Deputy Press Secretary Scott Ogden lost his job in December when Olympia Snowe retired from her U.S. Senate seat.

But he didn’t have to leave the U.S. Capitol.

Ogden started this month as press secretary for newly elected U.S. Sen. Angus King.

A 2006 Monmouth Academy grad who went on to Bowdoin College, his D.C. experience started with an internship in U.S. Rep. Chellie Pingree’s office. Ogden moved to Snowe’s office a few months later, where he rose within the ranks.

A baseball player in high school and college, he still plays ball. Now, though, it’s on the national mall.

Name: Scott Ogden

Age: 25

Hometown: Monmouth

First, congratulations. How unusual is it to work for the next incoming U.S. senator? Thank you! I’m not really sure how unusual (or usual) it is to transition from an exiting senator to his or her successor, but what I do know is that it’s been one of the greatest privileges of my life to work for Sen. Snowe and my home state, and I feel fortunate to be given the opportunity to continue that work under Sen. King. In my opinion, Washington needs more people like Sen. King — and like Sens. Snowe and Collins or Cohen and Mitchell — who understand that public service is about problem solving, and who, in that pursuit, also commit themselves to the principles of compromise and consensus-building, which are fundamental to the progress of our nation. I know Sen. King will carry forward that work brilliantly.

Describe your average day in Sen. Snowe’s office: Well, as you might imagine, there’s really no such thing as an average day in the office, and I think that’s what I like best about the job! But on any given day, you may find me fielding and following through on press requests, writing press releases, drafting floor statements, working on speeches or staffing the senator for various events — and most likely doing it all with a large coffee in one hand and my Blackberry in the other.

Detail that might surprise people back home? It’s very random, but a lot of Mainers who visit the office are surprised to learn that much of the Capitol complex is connected by underground tunnels. I can walk from any of the Senate offices to any of the House offices, and even to the Library of Congress, without going above ground once. And if you don’t want to walk that far, you can hop aboard the underground monorail system from the office buildings to the Capitol.

Person you’ve met in the last two years that made you think, “I just met X!”: Vice President Joe Biden is the most high-profile public official I met, and that was an amazing experience. But as someone with a deep love for Maine political history, meeting Sens. Bill Cohen and George Mitchell were truly special moments for me.

How is D.C. most unlike Maine? Hmmm . . . where to begin! For me, it has to be the amount of noise. From bus engines and car horns to helicopters overhead, the noise pollution is endless and it makes me really appreciate Maine’s serenity.
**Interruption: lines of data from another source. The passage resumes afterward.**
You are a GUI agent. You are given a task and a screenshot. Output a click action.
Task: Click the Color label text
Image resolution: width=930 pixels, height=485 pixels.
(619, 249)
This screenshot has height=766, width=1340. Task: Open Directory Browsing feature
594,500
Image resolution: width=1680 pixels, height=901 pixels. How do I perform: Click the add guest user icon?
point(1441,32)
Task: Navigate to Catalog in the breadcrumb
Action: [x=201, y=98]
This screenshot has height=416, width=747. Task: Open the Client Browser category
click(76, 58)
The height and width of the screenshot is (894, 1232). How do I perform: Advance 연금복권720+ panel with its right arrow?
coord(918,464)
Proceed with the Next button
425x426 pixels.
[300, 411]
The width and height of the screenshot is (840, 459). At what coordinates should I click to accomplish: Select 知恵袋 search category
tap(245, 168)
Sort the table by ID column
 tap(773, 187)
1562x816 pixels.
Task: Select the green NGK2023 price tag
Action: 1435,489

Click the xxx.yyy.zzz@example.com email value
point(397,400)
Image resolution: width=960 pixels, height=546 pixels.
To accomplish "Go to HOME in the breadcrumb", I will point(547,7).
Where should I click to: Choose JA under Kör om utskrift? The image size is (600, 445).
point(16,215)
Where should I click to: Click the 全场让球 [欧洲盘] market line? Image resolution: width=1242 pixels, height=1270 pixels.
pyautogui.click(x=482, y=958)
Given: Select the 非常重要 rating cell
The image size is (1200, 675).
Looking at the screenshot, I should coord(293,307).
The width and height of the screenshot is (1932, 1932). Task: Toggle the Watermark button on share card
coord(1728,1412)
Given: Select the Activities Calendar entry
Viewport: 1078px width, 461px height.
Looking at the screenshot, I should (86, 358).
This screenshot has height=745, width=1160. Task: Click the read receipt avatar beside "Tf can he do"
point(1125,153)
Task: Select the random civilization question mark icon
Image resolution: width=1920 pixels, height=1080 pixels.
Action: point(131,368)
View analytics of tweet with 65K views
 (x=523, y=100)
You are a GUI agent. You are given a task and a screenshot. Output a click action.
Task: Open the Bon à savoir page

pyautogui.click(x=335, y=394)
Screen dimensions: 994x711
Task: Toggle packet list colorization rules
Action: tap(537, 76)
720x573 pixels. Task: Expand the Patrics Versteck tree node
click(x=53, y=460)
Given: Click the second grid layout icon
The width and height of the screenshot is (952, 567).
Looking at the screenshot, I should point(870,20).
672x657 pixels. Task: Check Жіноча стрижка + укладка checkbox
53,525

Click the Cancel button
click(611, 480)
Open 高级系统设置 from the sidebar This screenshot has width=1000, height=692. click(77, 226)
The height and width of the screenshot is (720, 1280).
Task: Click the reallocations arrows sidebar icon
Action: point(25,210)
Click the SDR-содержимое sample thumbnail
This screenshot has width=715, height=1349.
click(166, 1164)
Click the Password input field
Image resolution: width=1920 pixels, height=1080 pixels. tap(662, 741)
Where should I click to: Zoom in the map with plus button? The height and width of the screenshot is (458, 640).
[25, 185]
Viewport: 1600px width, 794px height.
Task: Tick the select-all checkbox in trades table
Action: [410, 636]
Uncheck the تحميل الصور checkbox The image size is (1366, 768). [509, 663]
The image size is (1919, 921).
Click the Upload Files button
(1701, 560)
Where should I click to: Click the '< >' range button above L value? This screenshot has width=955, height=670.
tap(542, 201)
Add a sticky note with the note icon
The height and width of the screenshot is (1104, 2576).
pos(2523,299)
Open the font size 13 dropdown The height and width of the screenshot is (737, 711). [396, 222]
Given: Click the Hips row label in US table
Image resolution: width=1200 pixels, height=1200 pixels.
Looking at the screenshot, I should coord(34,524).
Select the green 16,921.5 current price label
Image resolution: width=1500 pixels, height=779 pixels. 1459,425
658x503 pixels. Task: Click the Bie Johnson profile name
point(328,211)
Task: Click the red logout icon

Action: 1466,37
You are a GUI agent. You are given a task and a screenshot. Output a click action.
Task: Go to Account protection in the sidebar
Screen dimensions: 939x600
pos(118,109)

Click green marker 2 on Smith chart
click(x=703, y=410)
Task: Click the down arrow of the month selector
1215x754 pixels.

Two must-sees for anyone visiting D.C.? Sen. King’s office, of course, and then my particular favorite, the Lincoln Memorial. I think the 16th president always has some wisdom to share with us.

Any sports or baseball for you these days? Are there senatorial staffer leagues? Yes to both! The Senate has its own softball league, which plays on the mall and at other makeshift fields throughout the District. For the past two years, I’ve played for the “Snowe-Business” softball team, named so because our roster was comprised of staff from Sen. Snowe’s personal office and the Senate Small Business Committee, where she recently served as ranking member.

What you’re looking forward to in 2013: I’m just hopeful for another year of good health and happiness.